DNV GL has released a position paper, The Fuel Trilemma: Next Generation of Marine Fuels, which examines a diversifying ship fuel market and the threefold problem of affordability, sustainability and safety.
These factors will govern choices for emissions that meet regulations for CO2, SOx and NOx – requirements that already push limits of what can be achieved with conventional fuels and exhaust gas cleaning technology.
Among the diverse fuel options has been LNG, which is becoming more widely used and in turn has presented the potential for biofuels to gradually replace fossil fuels. Other power sources, such as grid-sourced electric power, methanol and hydrogen, will have a place in certain geographic areas and ship types, too.
“In all cases, the cost associated with machinery, as well as the expected fuel price, will play a dominant role for shipowners as they make changes to their fleet,” said Christos Chryssakis, senior researcher at DNV GL. “However, safety and sustainability have an impact on affordability. Sustainability, assessed from a lifecycle perspective, will determine the availability of various fuels in the future, and could constrain the energy mix locally or globally.

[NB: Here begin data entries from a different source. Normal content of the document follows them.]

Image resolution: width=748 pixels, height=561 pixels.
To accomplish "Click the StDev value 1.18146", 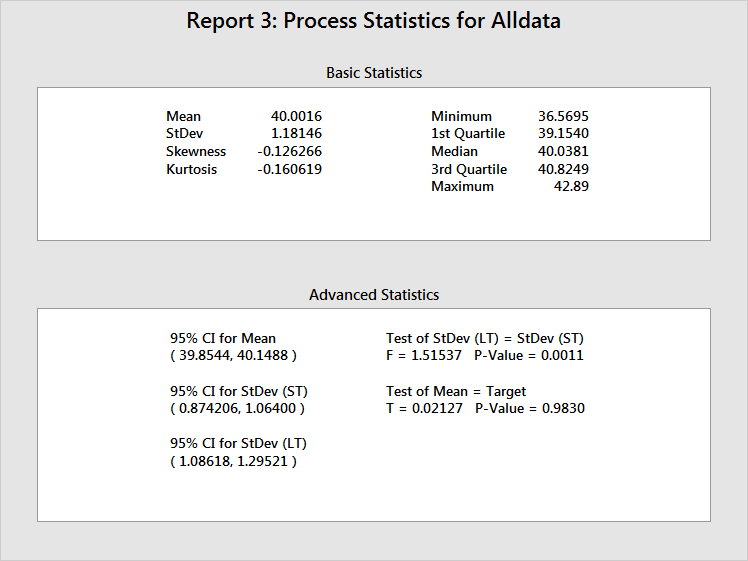I will 298,134.
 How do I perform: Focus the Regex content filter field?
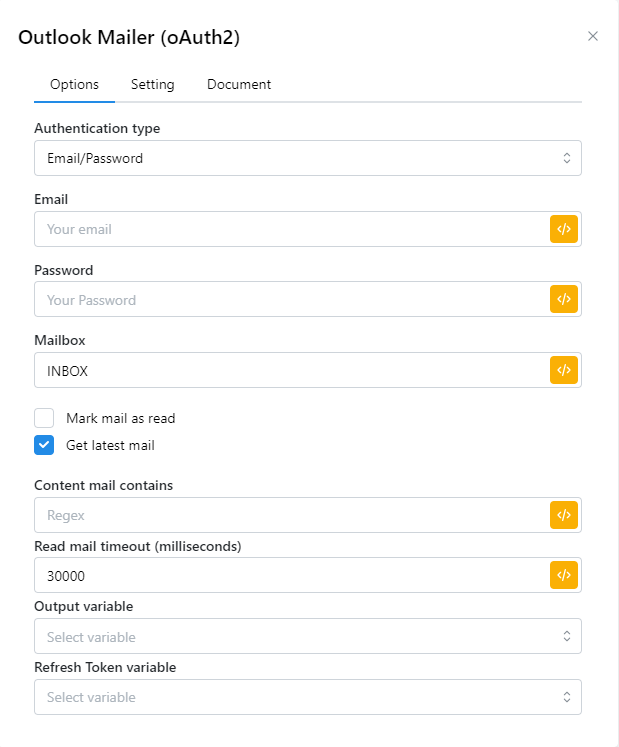tap(290, 515)
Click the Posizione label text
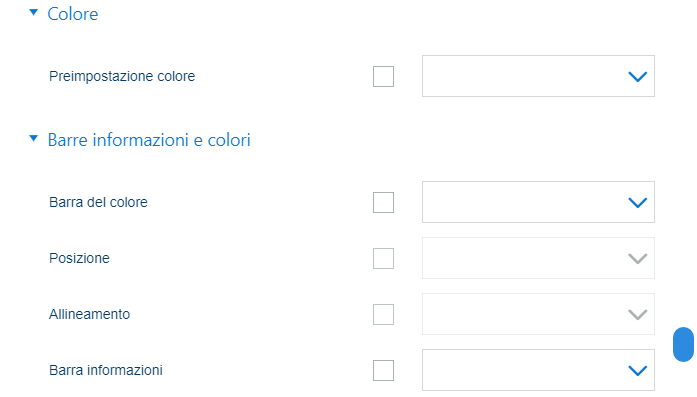Screen dimensions: 697x397 coord(79,258)
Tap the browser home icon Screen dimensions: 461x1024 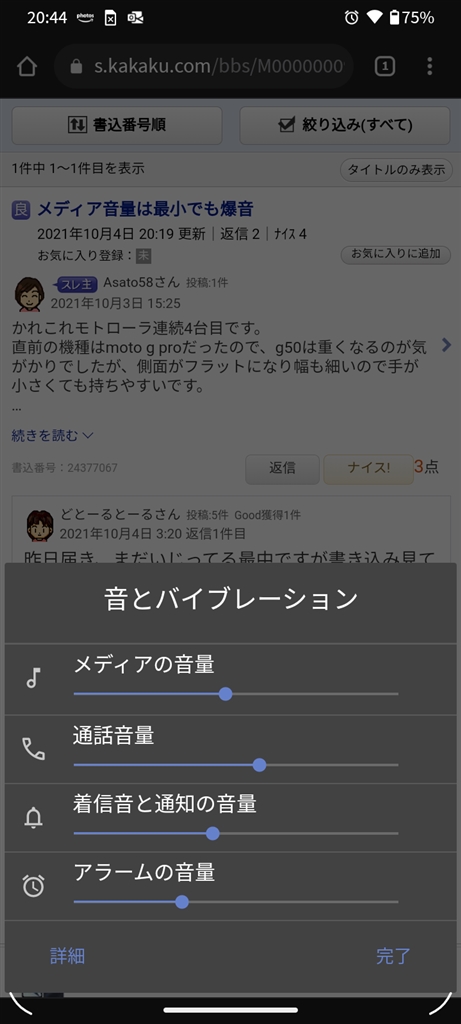27,66
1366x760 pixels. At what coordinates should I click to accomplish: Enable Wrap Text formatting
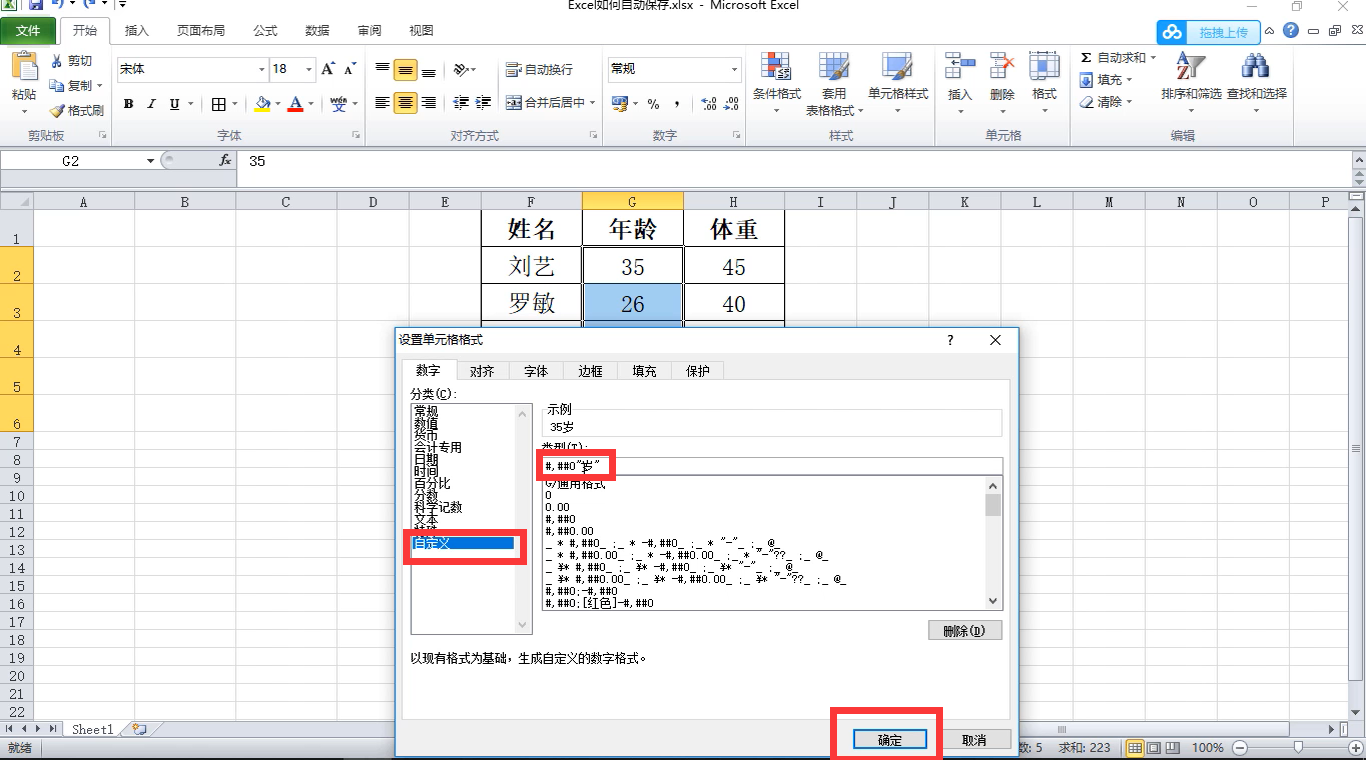[537, 69]
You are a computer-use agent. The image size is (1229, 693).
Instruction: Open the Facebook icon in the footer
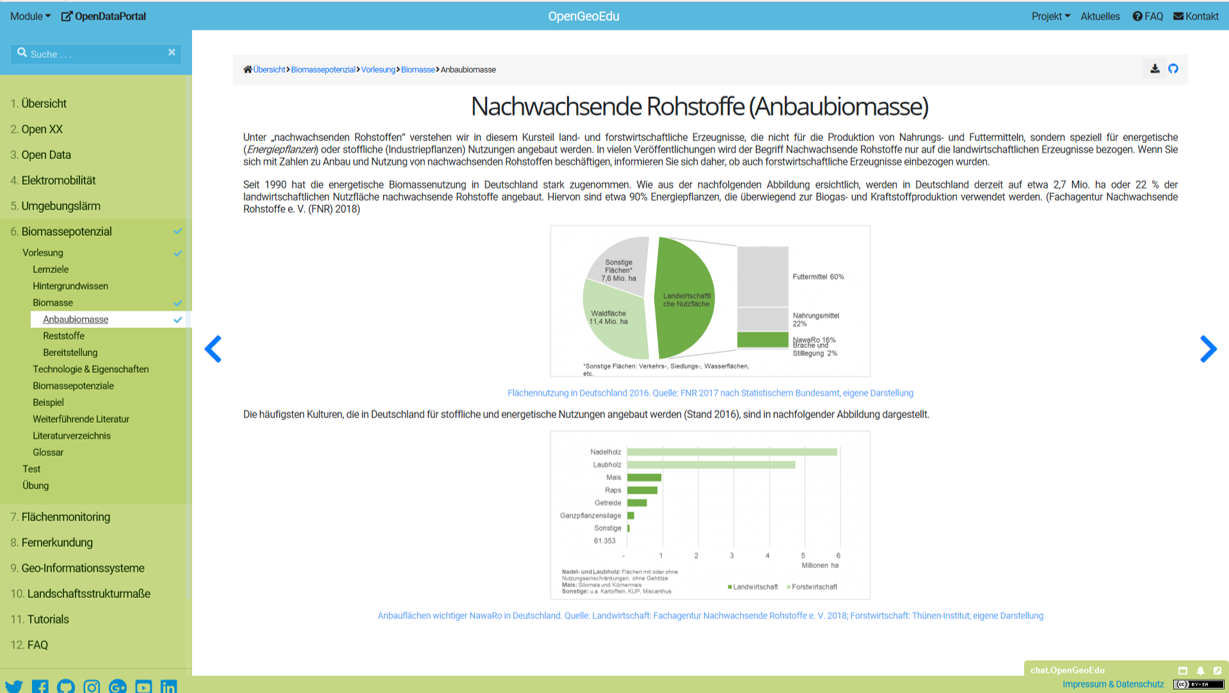pyautogui.click(x=41, y=687)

“Novel design solutions may introduce a level of complexity that affects newbuilding costs and operational reliability. Even well-known solutions such as LNG involve considerable ship design and equipment changes to ensure safe operation.”
But there are external risks to be considered. A major accident could turn regulators and the general public against an otherwise promising fuel option. “DNV GL advocates that the risks are manageable. One of the premises is that safety should head the agenda from the very beginning of a ship design project,” said Chryssakis.
The position paper analyses affordability, sustainability, safety and reliability and includes case studies involving LNG, shore-based electricity, biofuels (including pyrolysis oil and biomethanol) and hydrogen. It presents the benefits and challenges for each option.